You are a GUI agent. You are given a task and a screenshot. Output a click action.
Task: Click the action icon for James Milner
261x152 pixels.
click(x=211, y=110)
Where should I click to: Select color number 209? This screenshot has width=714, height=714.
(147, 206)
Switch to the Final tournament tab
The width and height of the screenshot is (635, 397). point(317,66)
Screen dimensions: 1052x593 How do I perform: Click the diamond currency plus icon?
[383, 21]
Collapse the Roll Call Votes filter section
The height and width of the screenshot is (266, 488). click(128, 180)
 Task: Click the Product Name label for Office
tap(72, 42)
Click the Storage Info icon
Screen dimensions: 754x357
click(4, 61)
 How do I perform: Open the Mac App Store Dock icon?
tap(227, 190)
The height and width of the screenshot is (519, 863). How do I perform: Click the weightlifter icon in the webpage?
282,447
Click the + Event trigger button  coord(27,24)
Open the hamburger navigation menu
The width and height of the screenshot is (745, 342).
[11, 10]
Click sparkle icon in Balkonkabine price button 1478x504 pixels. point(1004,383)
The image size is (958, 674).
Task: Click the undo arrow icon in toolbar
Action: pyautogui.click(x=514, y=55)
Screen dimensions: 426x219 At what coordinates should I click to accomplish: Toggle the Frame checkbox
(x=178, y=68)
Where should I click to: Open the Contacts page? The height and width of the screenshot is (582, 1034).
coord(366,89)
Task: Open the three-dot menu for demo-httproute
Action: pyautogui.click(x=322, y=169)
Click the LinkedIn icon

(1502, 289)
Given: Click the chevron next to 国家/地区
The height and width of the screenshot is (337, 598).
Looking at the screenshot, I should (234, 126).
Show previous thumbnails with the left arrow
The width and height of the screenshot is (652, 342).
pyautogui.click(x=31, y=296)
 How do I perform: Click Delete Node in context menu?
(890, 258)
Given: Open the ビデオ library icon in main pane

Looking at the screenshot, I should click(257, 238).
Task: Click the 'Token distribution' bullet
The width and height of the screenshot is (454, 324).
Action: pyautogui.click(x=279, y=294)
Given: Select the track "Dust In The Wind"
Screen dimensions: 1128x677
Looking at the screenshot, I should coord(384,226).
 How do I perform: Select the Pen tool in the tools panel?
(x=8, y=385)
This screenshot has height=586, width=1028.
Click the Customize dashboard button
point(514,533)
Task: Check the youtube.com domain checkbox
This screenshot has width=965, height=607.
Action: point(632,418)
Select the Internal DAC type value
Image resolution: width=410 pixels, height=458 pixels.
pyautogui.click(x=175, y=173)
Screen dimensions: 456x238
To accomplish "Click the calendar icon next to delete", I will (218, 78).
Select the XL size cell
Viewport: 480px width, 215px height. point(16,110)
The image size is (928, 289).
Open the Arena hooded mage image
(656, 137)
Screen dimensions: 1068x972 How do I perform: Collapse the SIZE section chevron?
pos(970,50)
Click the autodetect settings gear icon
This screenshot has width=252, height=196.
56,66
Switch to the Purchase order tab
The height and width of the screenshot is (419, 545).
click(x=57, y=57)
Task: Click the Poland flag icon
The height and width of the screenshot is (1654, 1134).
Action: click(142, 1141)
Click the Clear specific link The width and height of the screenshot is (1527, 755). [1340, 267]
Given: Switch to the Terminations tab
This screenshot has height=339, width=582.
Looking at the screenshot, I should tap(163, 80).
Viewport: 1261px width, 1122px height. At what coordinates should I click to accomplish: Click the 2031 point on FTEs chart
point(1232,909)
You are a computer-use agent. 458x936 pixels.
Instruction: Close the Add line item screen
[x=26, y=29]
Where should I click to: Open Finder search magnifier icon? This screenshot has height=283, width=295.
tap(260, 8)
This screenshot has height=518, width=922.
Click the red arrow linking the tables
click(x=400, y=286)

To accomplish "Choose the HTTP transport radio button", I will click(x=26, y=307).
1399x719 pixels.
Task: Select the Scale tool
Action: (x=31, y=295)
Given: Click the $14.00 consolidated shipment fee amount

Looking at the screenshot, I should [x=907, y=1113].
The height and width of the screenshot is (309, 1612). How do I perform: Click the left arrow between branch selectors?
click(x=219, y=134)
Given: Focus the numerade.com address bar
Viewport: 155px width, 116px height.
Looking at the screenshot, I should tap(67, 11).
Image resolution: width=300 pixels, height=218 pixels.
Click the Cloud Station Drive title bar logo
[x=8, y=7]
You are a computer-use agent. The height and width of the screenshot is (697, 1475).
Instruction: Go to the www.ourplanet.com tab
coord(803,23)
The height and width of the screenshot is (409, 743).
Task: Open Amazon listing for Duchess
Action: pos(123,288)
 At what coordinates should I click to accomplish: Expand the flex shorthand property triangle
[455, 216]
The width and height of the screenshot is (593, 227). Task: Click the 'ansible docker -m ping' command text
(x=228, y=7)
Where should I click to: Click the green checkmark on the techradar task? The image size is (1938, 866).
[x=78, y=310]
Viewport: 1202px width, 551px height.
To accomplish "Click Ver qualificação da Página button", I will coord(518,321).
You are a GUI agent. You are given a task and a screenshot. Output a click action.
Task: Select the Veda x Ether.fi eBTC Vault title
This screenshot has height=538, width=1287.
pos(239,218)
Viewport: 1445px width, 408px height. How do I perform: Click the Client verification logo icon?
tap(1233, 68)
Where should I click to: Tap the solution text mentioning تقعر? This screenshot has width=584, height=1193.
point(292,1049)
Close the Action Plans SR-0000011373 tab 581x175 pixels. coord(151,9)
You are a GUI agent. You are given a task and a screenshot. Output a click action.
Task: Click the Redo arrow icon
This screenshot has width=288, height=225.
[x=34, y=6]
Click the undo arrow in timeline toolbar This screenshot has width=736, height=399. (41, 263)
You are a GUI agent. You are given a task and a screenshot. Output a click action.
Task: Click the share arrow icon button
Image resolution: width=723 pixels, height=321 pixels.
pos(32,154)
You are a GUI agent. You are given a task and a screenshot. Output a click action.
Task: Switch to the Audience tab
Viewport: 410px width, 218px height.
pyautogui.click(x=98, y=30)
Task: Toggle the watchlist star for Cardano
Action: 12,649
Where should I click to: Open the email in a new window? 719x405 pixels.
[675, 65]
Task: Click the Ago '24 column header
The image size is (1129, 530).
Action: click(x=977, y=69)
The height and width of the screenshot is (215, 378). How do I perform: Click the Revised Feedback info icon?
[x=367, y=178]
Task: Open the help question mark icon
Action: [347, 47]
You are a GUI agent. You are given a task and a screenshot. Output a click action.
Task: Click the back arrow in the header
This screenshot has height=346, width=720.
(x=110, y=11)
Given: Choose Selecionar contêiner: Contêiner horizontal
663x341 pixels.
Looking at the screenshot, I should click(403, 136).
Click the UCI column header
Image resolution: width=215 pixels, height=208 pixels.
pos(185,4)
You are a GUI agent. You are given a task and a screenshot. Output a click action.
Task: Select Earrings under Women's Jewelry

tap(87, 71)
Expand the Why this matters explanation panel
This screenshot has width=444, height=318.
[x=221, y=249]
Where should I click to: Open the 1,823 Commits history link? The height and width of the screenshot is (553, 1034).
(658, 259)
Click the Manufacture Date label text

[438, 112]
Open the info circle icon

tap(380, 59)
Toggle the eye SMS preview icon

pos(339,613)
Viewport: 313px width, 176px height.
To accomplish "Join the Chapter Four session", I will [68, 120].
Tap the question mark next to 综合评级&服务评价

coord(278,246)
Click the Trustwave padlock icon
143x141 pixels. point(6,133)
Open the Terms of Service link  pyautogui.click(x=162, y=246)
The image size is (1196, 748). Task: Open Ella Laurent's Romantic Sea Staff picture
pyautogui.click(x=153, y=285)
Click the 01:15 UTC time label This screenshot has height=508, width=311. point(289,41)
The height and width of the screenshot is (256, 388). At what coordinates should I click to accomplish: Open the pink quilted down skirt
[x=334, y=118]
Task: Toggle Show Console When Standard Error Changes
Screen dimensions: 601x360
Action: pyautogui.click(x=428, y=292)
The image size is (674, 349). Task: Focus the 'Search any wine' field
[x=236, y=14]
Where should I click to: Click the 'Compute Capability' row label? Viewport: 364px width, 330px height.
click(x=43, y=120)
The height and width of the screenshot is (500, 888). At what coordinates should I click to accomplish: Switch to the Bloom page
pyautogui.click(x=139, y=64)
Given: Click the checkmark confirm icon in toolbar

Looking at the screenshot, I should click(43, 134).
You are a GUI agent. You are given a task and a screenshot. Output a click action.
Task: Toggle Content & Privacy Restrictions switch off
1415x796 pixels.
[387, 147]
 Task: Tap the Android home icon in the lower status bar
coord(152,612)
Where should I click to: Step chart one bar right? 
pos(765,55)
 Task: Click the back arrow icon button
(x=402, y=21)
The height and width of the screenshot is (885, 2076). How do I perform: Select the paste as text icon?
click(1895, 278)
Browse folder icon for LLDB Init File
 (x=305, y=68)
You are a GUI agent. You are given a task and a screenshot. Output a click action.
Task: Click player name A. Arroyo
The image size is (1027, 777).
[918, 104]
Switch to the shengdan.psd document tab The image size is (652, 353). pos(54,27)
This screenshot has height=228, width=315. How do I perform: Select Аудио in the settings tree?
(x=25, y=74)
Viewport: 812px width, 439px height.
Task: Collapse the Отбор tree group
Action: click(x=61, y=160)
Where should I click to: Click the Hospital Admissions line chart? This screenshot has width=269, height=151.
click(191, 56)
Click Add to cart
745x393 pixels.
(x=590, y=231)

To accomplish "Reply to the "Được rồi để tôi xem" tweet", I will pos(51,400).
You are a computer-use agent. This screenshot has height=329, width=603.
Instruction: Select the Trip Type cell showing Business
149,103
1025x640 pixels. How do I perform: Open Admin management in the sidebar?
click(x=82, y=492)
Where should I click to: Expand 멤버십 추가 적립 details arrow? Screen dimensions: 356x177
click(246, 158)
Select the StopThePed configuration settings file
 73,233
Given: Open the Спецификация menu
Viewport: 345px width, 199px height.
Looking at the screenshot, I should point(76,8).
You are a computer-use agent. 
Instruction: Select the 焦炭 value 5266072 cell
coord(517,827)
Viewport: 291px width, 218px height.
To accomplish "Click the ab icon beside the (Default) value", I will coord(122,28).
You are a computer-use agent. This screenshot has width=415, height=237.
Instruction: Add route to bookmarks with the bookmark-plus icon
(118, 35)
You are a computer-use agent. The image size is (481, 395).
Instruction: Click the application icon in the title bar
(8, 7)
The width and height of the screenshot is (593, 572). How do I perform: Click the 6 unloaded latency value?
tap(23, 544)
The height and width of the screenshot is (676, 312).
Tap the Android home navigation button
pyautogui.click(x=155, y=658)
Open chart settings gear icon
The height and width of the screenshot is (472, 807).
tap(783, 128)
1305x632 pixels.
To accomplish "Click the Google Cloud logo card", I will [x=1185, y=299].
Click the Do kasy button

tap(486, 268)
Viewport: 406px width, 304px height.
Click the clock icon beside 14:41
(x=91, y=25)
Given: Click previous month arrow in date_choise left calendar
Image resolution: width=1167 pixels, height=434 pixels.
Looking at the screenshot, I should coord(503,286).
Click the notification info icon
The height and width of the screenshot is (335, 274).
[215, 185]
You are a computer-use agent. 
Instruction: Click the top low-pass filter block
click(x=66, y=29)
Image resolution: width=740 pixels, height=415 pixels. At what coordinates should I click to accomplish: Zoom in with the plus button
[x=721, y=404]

* Aim of the task *
Look through the data above and return exactly the lines from the one that contains "Where should I click to: Open the Contacts" to the one that contains "Given: Click the chevron next to 国家/地区", inclusive, with nothing else.

* Answer box *
Where should I click to: Open the Contacts page? The height and width of the screenshot is (582, 1034).
coord(366,89)
Task: Open the three-dot menu for demo-httproute
Action: pyautogui.click(x=322, y=169)
Click the LinkedIn icon

(1502, 289)
Given: Click the chevron next to 国家/地区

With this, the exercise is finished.